▸ **WHAT THIS TASK INVOLVES**
Nothing but the lines from the one holding "The width and" to the final line of the listing below, both included, should be repeated, and each must match exactly. Omit pictures.
══════
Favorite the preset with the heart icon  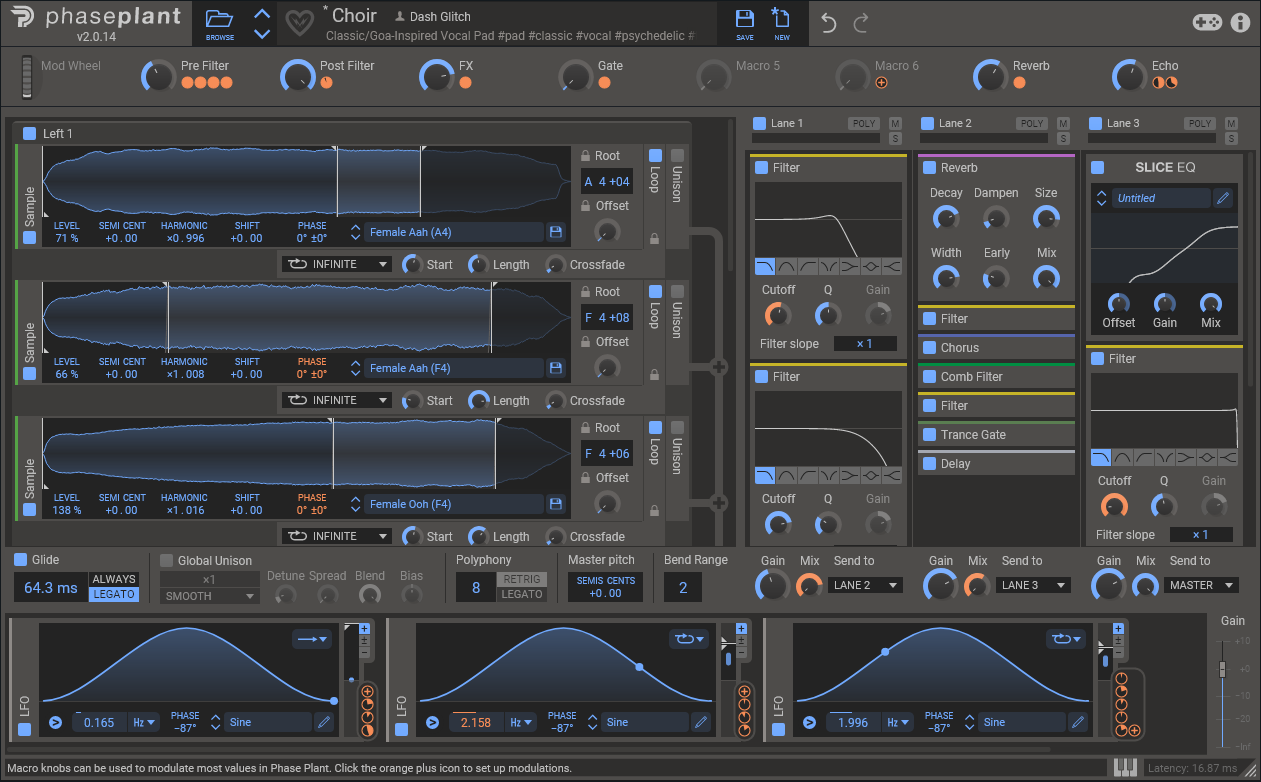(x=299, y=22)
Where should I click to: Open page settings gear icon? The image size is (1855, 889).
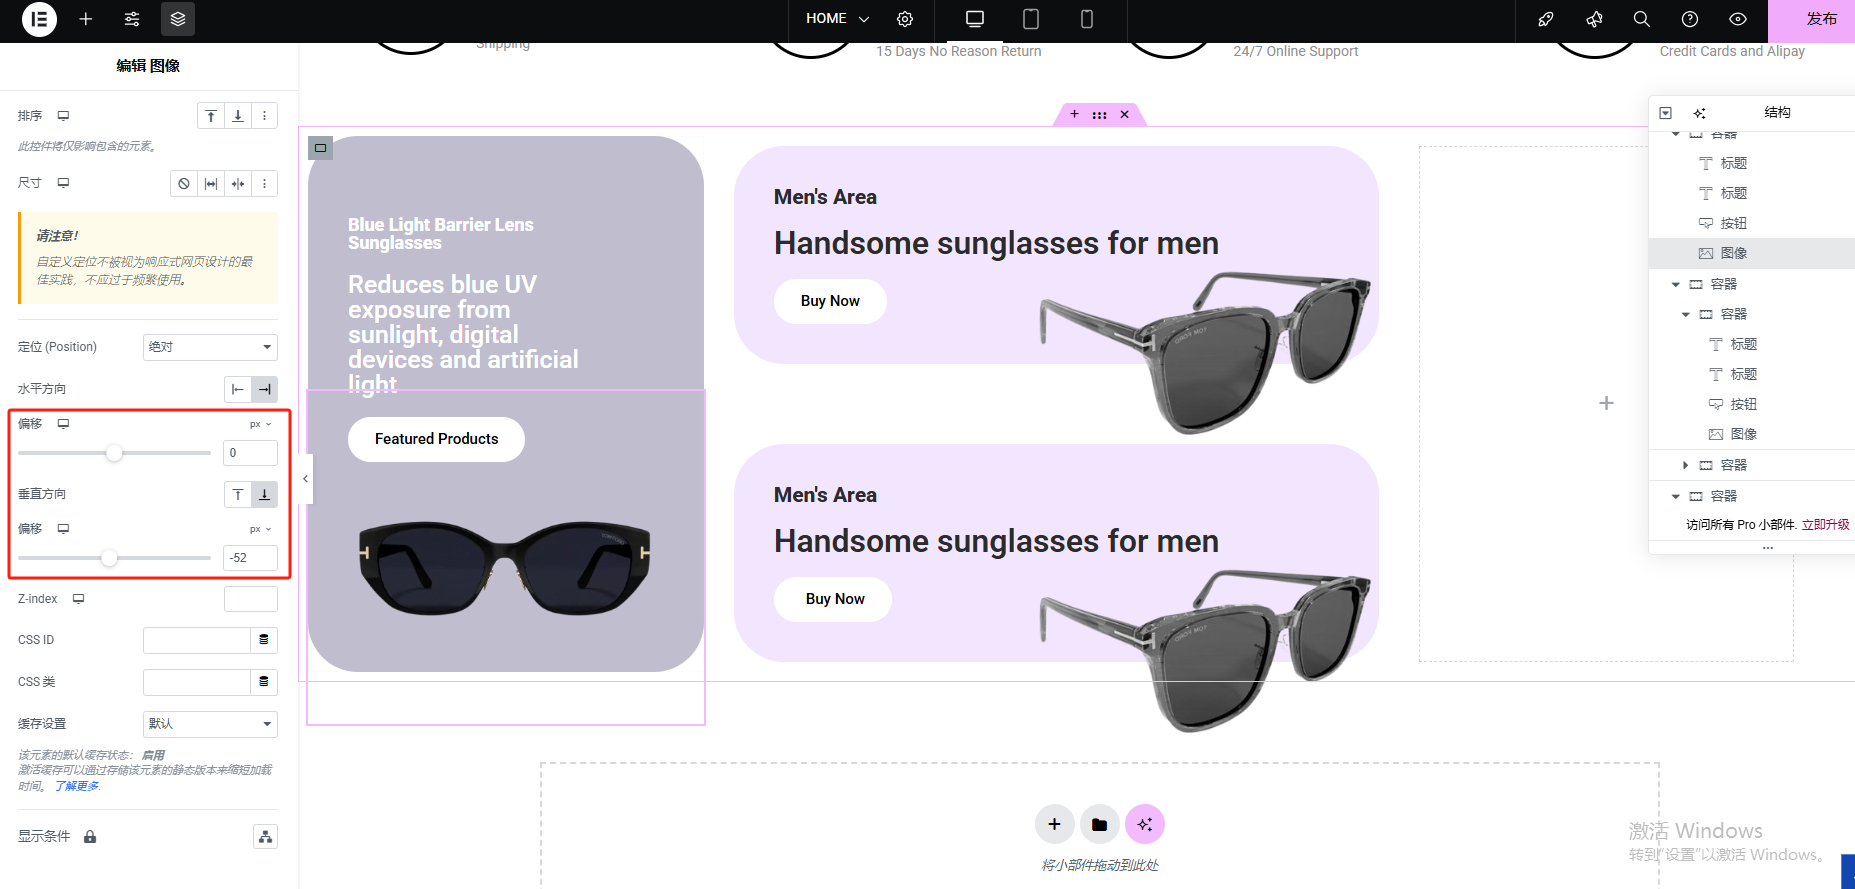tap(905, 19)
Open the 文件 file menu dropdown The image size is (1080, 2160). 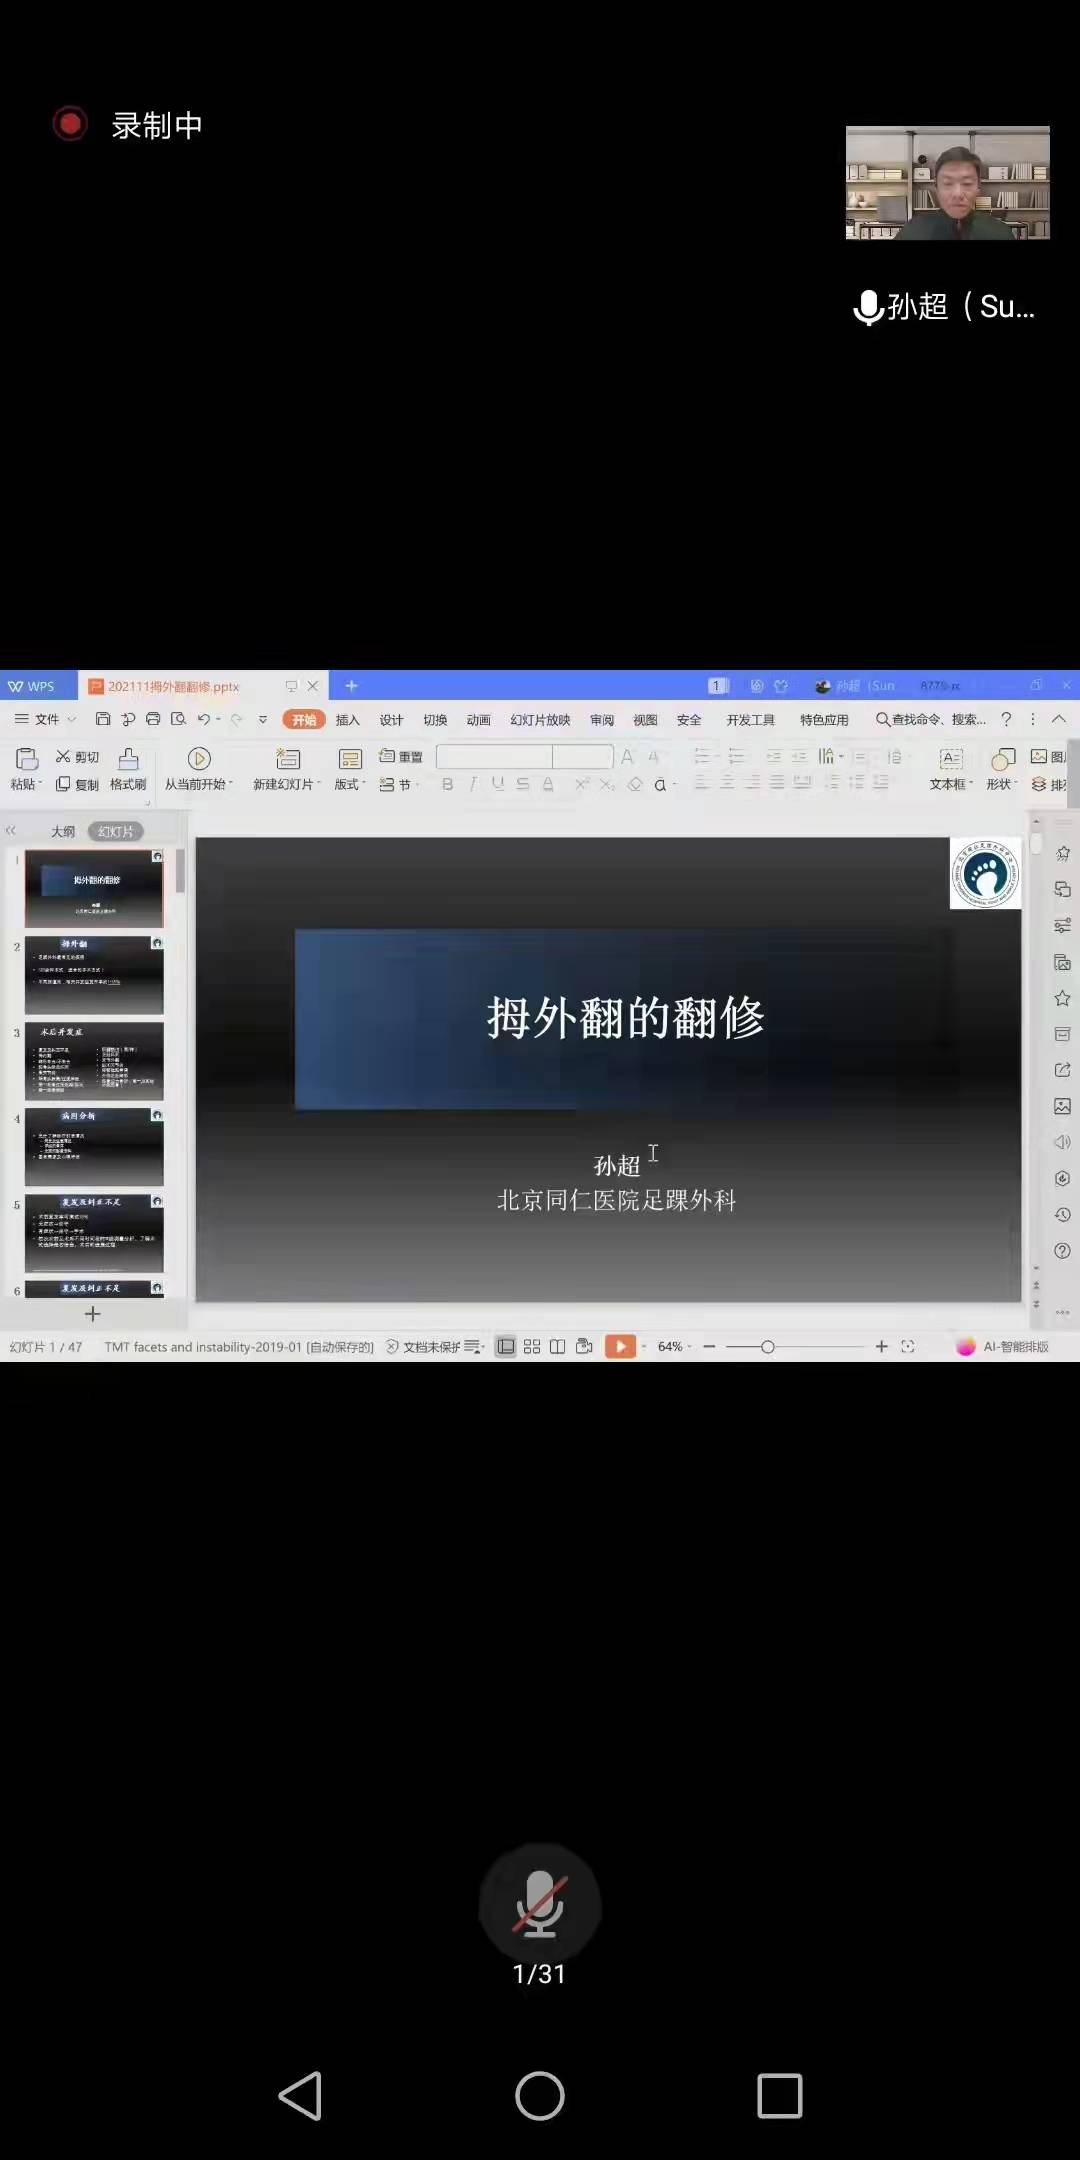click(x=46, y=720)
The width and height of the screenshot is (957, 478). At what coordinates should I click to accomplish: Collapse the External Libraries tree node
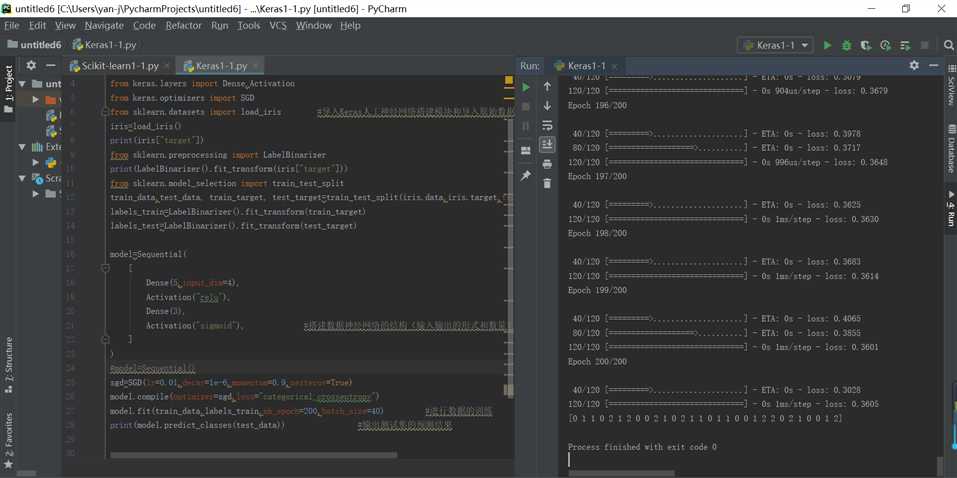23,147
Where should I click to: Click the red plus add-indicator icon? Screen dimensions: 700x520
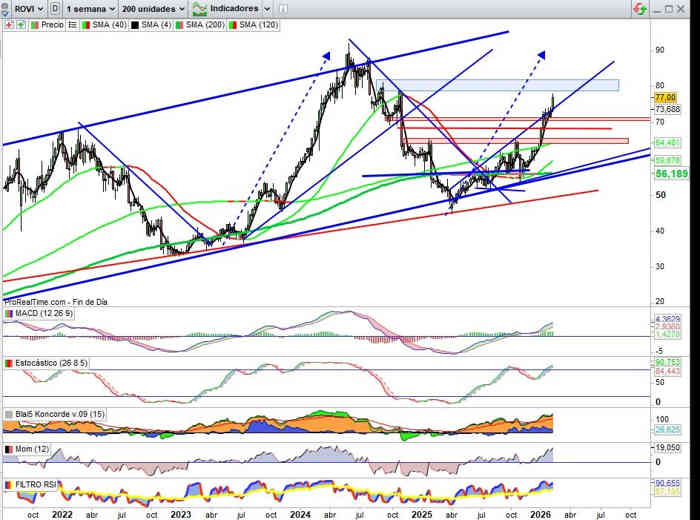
══════
▸ **WRITTEN RESPONSE**
The width and height of the screenshot is (957, 478). At what coordinates should I click to accomplish: Collapse the External Libraries tree node
23,147
Where should I click to: Click the red plus add-indicator icon? Screen dimensions: 700x520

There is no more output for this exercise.